# Math Help - Complex Number

1. ## Complex Number

Find the complex number $z$ which satisfies both $|z-3i|=3$ and $arg(z-3i)=\frac{3\pi}{4}$.

2. Hi !

Originally Posted by Air
Find the complex number $z$ which satisfies both $|z-3i|=3$ and $arg(z-3i)=\frac{3\pi}{4}$.

$z-3i=|z-3i|e^{i 3 \pi/4}$

$z-3i=3*(\cos 3 \pi /4+i \sin 3 \pi /4)=3*\left(-\frac{\sqrt{2}}{2}+i \frac{\sqrt{2}}{2}\right)$

3. Originally Posted by Moo
Hi !

$z-3i=|z-3i|e^{i 3 \pi/4}$

$z-3i=3*(\cos 3 \pi /4+i \sin 3 \pi /4)=3*\left(-\frac{\sqrt{2}}{2}+i \frac{\sqrt{2}}{2}\right)$

Is there an alternative method which would use substitution?

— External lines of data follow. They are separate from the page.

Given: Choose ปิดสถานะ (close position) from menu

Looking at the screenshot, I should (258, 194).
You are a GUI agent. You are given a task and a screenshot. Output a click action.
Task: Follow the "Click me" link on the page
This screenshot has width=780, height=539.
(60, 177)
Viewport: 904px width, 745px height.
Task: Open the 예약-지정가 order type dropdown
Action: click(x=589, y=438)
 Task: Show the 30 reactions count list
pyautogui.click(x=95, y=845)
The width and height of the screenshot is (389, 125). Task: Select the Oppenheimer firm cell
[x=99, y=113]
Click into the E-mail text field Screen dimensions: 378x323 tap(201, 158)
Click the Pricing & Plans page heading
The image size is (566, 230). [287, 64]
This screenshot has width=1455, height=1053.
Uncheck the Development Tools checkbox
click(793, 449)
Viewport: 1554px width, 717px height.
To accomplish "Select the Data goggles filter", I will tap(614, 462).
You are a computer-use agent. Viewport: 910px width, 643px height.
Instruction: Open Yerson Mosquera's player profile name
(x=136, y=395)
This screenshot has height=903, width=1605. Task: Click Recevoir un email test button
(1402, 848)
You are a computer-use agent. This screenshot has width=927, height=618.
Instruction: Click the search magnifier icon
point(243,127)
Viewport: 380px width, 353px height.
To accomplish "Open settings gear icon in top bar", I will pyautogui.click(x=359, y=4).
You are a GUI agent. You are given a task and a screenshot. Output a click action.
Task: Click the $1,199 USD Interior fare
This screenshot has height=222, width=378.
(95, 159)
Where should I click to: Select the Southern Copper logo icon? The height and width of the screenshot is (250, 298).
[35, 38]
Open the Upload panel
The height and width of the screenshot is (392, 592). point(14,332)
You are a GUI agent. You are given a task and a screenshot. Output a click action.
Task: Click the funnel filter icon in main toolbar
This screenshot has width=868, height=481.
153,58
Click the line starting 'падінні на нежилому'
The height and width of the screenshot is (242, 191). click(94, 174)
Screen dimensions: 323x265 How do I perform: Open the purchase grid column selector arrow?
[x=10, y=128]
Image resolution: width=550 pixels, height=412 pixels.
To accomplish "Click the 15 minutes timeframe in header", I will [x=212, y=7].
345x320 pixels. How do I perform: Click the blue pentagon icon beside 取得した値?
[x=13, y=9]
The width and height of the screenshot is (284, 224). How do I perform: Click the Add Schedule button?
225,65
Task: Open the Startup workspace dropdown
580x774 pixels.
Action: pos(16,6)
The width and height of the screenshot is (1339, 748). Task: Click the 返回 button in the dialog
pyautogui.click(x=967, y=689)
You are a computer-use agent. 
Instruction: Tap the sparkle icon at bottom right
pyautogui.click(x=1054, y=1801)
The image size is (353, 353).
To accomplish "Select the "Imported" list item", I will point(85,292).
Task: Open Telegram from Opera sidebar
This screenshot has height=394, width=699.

4. Originally Posted by Air
Is there an alternative method which would use substitution?
Hmmm you mean substituting $z-3i=a+ib$ ?

$3=|z-3i|=\sqrt{a^2+b^2}$

$3 \pi /4=arg(z-3i)=arctan \frac ba$

---> $\frac ba=\tan (3 \pi /4)=-1$

$a=-b$ , $a \neq 0$

Substituting in the modulus :

$3=\sqrt{a^2+a^2}$

$9=2a^2$

$a=\pm \frac{3}{\sqrt{2}}=\pm 3 \cdot \frac{\sqrt{2}}{2}$

But now, how to get if it's + or -, I still have to think about it

5. Originally Posted by Moo
But now, how to get if it's + or -, I still have to think about it
A friend of mine explained it to me.
While dealing with squared numbers, it's not bijective over all real numbers. So you can't talk in terms of equivalence.

That is to say that when you do the substitution here, you will have to check back if the results you've got satisfy the conditions.

If $a=3 \cdot \frac{\sqrt{2}}{2}$, then $b=-3 \cdot \frac{\sqrt{2}}{2}$

$arg(z-3i)=arg \left(3 \cdot \frac{\sqrt{2}}{2}-i \cdot 3 \cdot \frac{\sqrt{2}}{2}\right)=arg \left(\frac{\sqrt{2}}{2}-i \cdot \frac{\sqrt{2}}{2}\right)= -\frac{\pi}{4} \neq \frac{3 \pi}{4} \quad \square$

Then, try out $a=-3 \cdot \frac{\sqrt{2}}2 \dots \dots \dots \dots \dots \blacksquare$

6. Originally Posted by Air
Find the complex number $z$ which satisfies both $|z-3i|=3$ and $arg(z-3i)=\frac{3\pi}{4}$.

A geometrical approach would be to note that:

1. $|z-3i|=3$ defines a circle of radius 3 and centre C at z = 3i.

2. $\text{arg} \, (z-3i)=\frac{3\pi}{4}$ defines a ray with terminus at z = 3i and making an angle $\frac{3\pi}{4}$ with the positive direction of the horizontal.

It's then easy to see that the required value of z is the point A of intersection of the circle and the ray.

There's an obvious isosceles triangle AOC (OC and AC have length 3 and angle ACO = $\frac{\pi}{2} + \frac{\pi}{4} = \frac{3 \pi}{4}$. (O is the origin). A small bit of geometry and trigonometry, a gentle caress and the triangle gives it all to you:

$\text{arg} \, (z) = \frac{\pi}{2} + \frac{\pi}{8} = \frac{5 \pi}{8}$

$|z| = OA = 6 \cos \frac{\pi}{8} = 3 \sqrt{2 + \sqrt{2}}$.